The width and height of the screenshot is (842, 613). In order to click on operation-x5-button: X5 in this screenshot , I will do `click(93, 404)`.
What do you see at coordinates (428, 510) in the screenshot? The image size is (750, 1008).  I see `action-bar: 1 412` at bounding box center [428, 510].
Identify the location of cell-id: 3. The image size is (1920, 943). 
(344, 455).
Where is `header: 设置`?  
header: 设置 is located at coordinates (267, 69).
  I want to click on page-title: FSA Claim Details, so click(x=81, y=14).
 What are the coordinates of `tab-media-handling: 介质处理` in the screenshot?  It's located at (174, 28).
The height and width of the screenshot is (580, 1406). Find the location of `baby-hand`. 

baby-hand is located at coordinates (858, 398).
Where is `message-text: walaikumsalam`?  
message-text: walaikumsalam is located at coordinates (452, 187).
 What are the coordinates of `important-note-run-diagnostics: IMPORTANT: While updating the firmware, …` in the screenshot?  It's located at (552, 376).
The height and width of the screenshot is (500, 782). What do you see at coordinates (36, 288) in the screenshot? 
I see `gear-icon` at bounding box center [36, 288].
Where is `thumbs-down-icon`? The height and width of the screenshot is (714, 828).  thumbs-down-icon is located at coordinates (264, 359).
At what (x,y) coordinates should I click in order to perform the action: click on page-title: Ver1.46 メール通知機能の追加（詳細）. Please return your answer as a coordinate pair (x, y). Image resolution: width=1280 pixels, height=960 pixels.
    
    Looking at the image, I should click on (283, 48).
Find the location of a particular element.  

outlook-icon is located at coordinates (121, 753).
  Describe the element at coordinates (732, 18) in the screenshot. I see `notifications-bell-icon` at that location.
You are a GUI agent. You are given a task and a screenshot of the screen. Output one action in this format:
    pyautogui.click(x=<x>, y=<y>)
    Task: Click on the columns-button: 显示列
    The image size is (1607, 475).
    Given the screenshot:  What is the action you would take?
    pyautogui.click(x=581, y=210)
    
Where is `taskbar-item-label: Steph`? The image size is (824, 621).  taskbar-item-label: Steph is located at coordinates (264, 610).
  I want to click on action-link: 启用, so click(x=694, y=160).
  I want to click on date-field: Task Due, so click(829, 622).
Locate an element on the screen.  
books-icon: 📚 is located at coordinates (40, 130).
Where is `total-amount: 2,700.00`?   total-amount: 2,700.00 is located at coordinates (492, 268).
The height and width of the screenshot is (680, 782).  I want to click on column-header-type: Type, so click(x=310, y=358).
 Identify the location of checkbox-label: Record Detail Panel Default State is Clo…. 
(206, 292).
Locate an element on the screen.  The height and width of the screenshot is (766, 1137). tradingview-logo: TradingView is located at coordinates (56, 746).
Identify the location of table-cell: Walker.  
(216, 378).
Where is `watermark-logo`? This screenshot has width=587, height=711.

▶ [Prompt]:
Copy out the listing above word for word, starting at the line that contains "Identify the location of cell-id: 3." and ending at the line that contains "coordinates (492, 268).", with both of those lines included.

▶ [Task answer]:
Identify the location of cell-id: 3. The image size is (1920, 943). 
(344, 455).
Where is `header: 设置`?  
header: 设置 is located at coordinates (267, 69).
  I want to click on page-title: FSA Claim Details, so click(x=81, y=14).
 What are the coordinates of `tab-media-handling: 介质处理` in the screenshot?  It's located at (174, 28).
The height and width of the screenshot is (580, 1406). Find the location of `baby-hand`. 

baby-hand is located at coordinates (858, 398).
Where is `message-text: walaikumsalam`?  
message-text: walaikumsalam is located at coordinates (452, 187).
 What are the coordinates of `important-note-run-diagnostics: IMPORTANT: While updating the firmware, …` in the screenshot?  It's located at (552, 376).
The height and width of the screenshot is (500, 782). What do you see at coordinates (36, 288) in the screenshot? 
I see `gear-icon` at bounding box center [36, 288].
Where is `thumbs-down-icon`? The height and width of the screenshot is (714, 828).  thumbs-down-icon is located at coordinates (264, 359).
At what (x,y) coordinates should I click in order to perform the action: click on page-title: Ver1.46 メール通知機能の追加（詳細）. Please return your answer as a coordinate pair (x, y). Image resolution: width=1280 pixels, height=960 pixels.
    
    Looking at the image, I should click on (283, 48).
Find the location of a particular element.  

outlook-icon is located at coordinates (121, 753).
  Describe the element at coordinates (732, 18) in the screenshot. I see `notifications-bell-icon` at that location.
You are a GUI agent. You are given a task and a screenshot of the screen. Output one action in this format:
    pyautogui.click(x=<x>, y=<y>)
    Task: Click on the columns-button: 显示列
    The image size is (1607, 475).
    Given the screenshot:  What is the action you would take?
    pyautogui.click(x=581, y=210)
    
Where is `taskbar-item-label: Steph`? The image size is (824, 621).  taskbar-item-label: Steph is located at coordinates (264, 610).
  I want to click on action-link: 启用, so click(x=694, y=160).
  I want to click on date-field: Task Due, so click(829, 622).
Locate an element on the screen.  
books-icon: 📚 is located at coordinates (40, 130).
Where is `total-amount: 2,700.00`?   total-amount: 2,700.00 is located at coordinates (492, 268).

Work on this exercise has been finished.